The playing field on Ochre Dike Lane, Waterthorpe, was formally designated in 2015 after members of the local community worked with Sheffield City Council to secure the status. Since then they have been waiting to receive the official plaque of designation.
Yesterday that plaque was unveiled at the official designation ceremony. The Trust’s Jamie Leeson was there to reveal the plaque with Councillor Mary Lea and David Cooper, Head of Policy and Projects at Sheffield Parks and Countryside. They were joined by local councillors and residents who planted a tree as part of the ceremony and a new sign was installed on site.
Jamie Leeson, Development manager at Fields in Trust, said: “Sheffield City Council are demonstrating the value of their precious public green spaces such as Ochre Dike Playing Fields by protecting them forever with Fields in Trust.
“At a time when there is pressure on land for housing and commercial development we applaud the decision to safeguard recreational space for future generations and provide opportunities for families and the wider community of Sheffield to enjoy time outdoors.

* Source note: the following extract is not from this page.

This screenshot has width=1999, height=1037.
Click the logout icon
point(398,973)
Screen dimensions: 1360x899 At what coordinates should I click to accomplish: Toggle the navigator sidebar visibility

Access to parks and playgrounds contributes to physical health, mental wellbeing and community cohesion resulting in more active and longer, healthier lives.”
This comes after, six weeks ago, Sheffield City Council won a national award for Partner of the Year, for its work with Fields In Trust on protecting green spaces in the city.
The Partner of the Year Award recognises those organisations who have gone the extra mile over the last year to advocate the work of national charity Fields in Trust and to further its mission of ensuring everyone – young or old, able-bodied or disabled and wherever they live – should have access to free, local outdoor space for sport, play and recreation.
Ochre Dike is one of Sheffield’s three Fields in Trust sites, which also includes Weston Park, the city’s only Centenary Field (Centenary Field status recognises all those who lost their lives in the First World War) and Woodhouse Mill recreation ground, which was dedicated as a Queen Elizabeth II Field as part of the 2012 Diamond Jubilee celebrations.